Former Sen. Phil Gramm (R-TX)
Gramm is a former Republican senator from Texas who now serves a vice chairman of the UBS investment bank. He served as a senior economic advisor to Sen. John McCain (R-AZ) until October when he stepped down after calling America a “nation of whiners” experiencing a “mental recession.” While still in the Senate, Gramm shielded derivatives from financial regulatory oversight, slipping a rule into an unrelated budget bill in 2000. The unregulated credit default swap market reached a peak of $62 trillion and contributed to the collapses of Bear Stearns Cos., Lehman Brothers Holding Inc., and the American International Group Inc. in recent months.
Alan Greenspan, Federal Reserve System
As chairman of the board of governors of the Federal Reserve System, Greenspan allowed the markets to run wild without proper supervision, a radical free-market ideology exemplified by a 2005 speech when he said “private regulation generally has proved far better at constraining excessive risk-taking than has government regulation.” He resisted the farsighted recommendation of fellow Fed governor Ned Gramlich that the Fed act to prevent some abuses predatory and risky practices in subprime mortgages, such as mortgages issued without verifying the borrower’s income or ability to repay the mortgage once the introductory rate expired. Greenspan also opposed a voluntary code of conduct for mortgage lenders. Greenspan also led efforts to exempt derivatives legislation from the oversight BY the Commodity Futures Trading Commission, despite the clear threat to the financial system posed by the near-collapse of the hedge fund Long Term Capital Management due partly to disastrous bets on derivatives. He now regrets his deregulatory stance. Testifying before the House Government Oversight Committee on October 23rd he explained that he “made a mistake” and had “found a flaw” in his free market ideology.

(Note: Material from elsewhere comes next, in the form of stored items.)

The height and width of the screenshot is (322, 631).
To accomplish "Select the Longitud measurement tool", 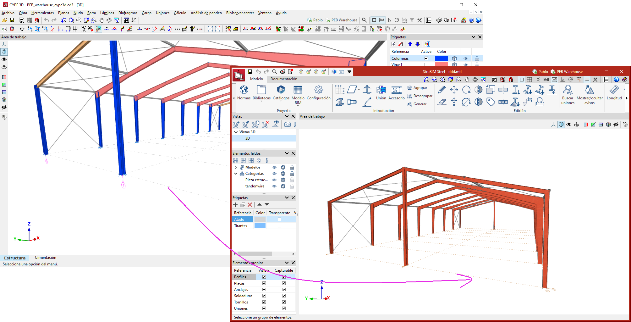I will click(614, 90).
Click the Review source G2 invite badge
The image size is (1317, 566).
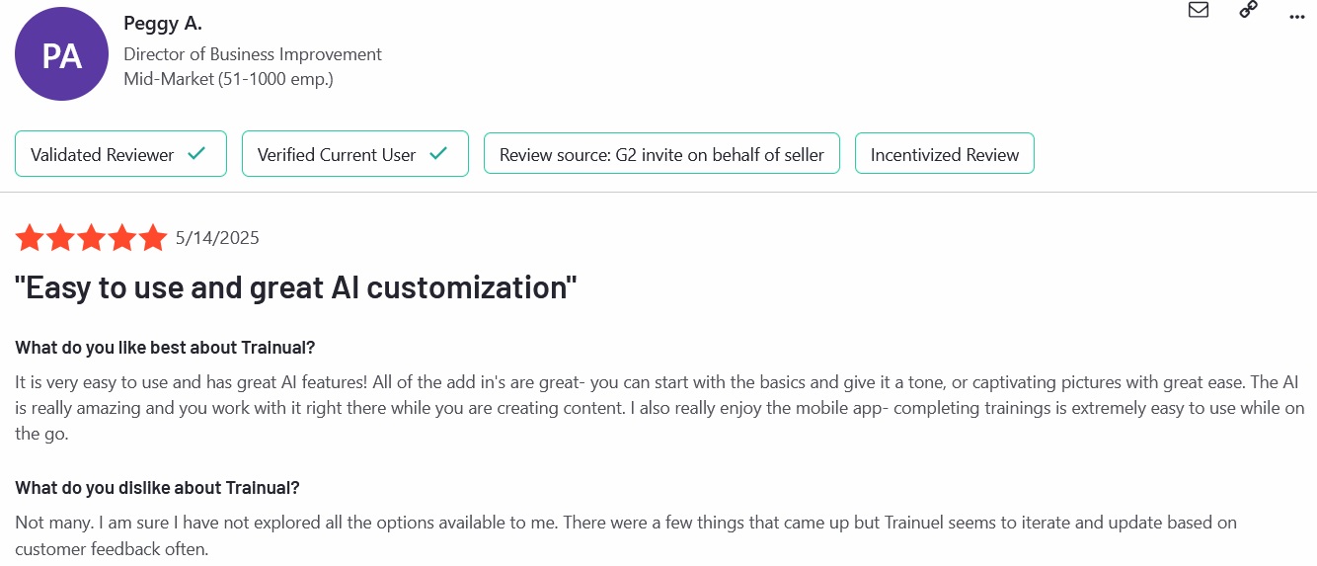point(661,154)
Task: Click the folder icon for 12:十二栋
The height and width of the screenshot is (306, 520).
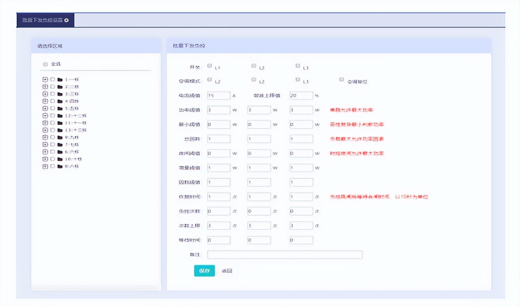Action: tap(60, 115)
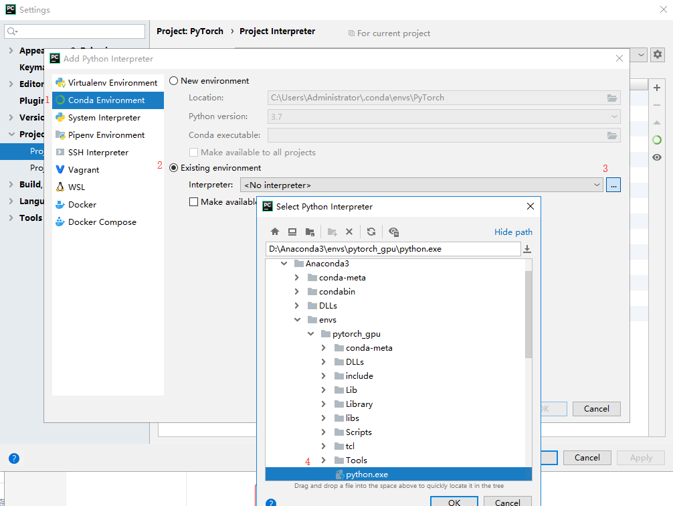Select the Home directory icon in file dialog
This screenshot has height=506, width=673.
(275, 231)

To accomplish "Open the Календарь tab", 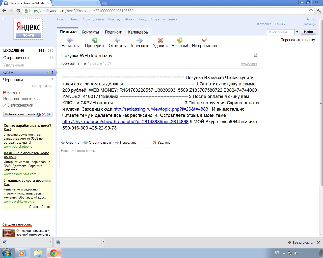I will point(138,32).
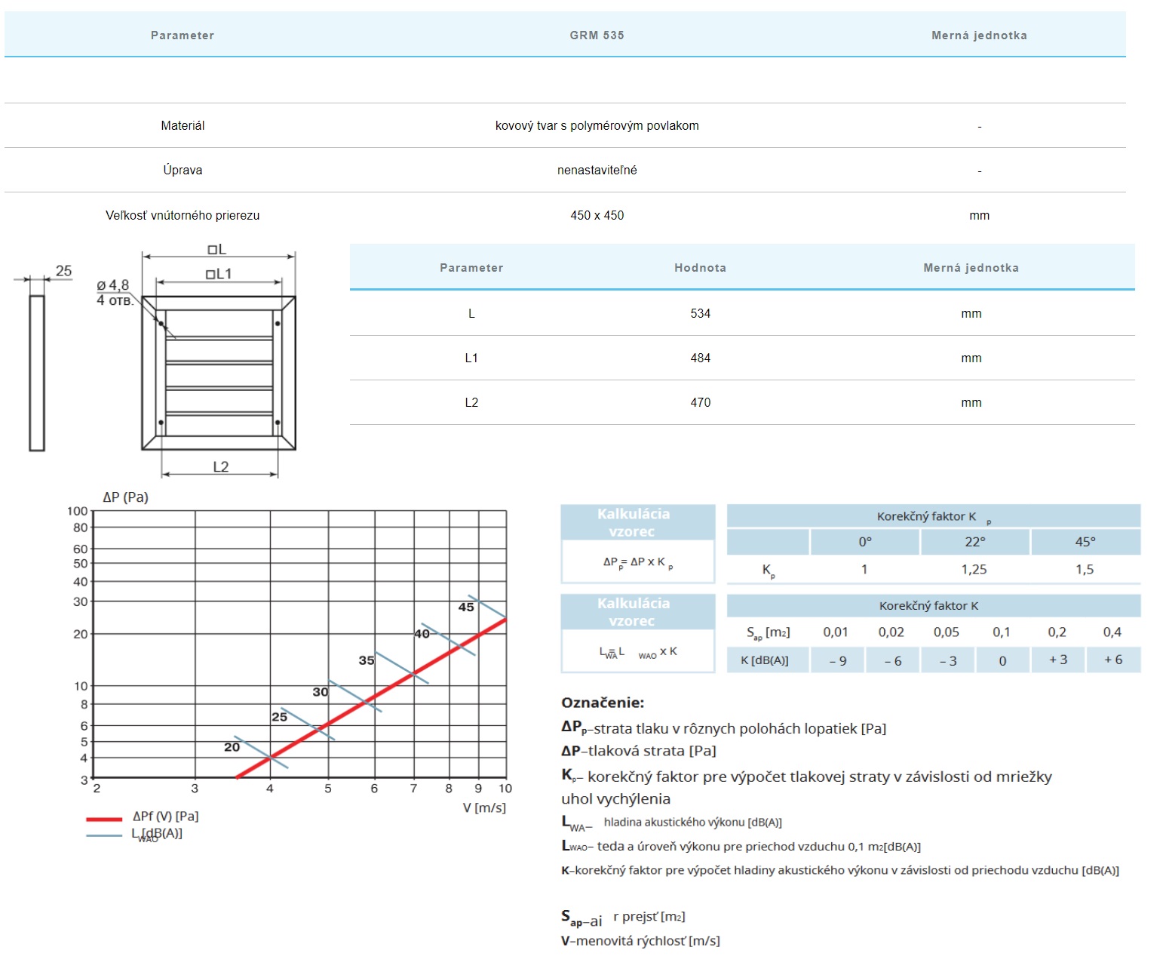Select the L1 value 484
Image resolution: width=1166 pixels, height=972 pixels.
click(700, 358)
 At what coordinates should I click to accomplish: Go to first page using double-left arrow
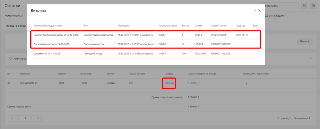(12, 118)
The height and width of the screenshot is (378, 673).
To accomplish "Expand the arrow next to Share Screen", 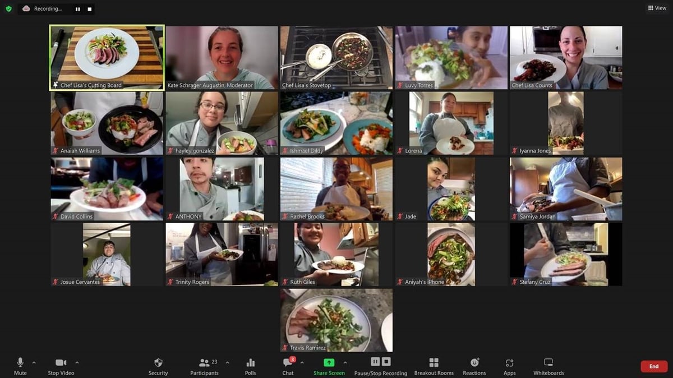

Christopher Cox, Securities and Exchange Commission
As George Bush’s Chairman of the Securities and Exchange Commission, Christopher Cox oversaw the gutting of regulations and sat idly by while the risky credit derivatives markets ran wild. In 2004 he defended the loosening of leverage regulations on large investment banks, including Lehman Brothers, Bear Stearns and Merrill Lynch & Co., which allowed them to double the amount of debt they kept on their books and removed regulations which would have protected them from default. Under his watch, the unregulated credit derivatives market ballooned to $62 trillion, but Cox never moved to assert SEC oversight , despite many warnings. Finally, as the market crashed around him, he acknowledged to a Senate committee in September 2008 that the credit derivative market was a “regulatory hole that must be immediately addressed.” Tellingly, an inspector general report issued on the collapse of Bear Stearns in October found that the SEC under Cox had “failed to carry out its mission of oversight” and missed “numerous potential red flags” to reign in excessive risk.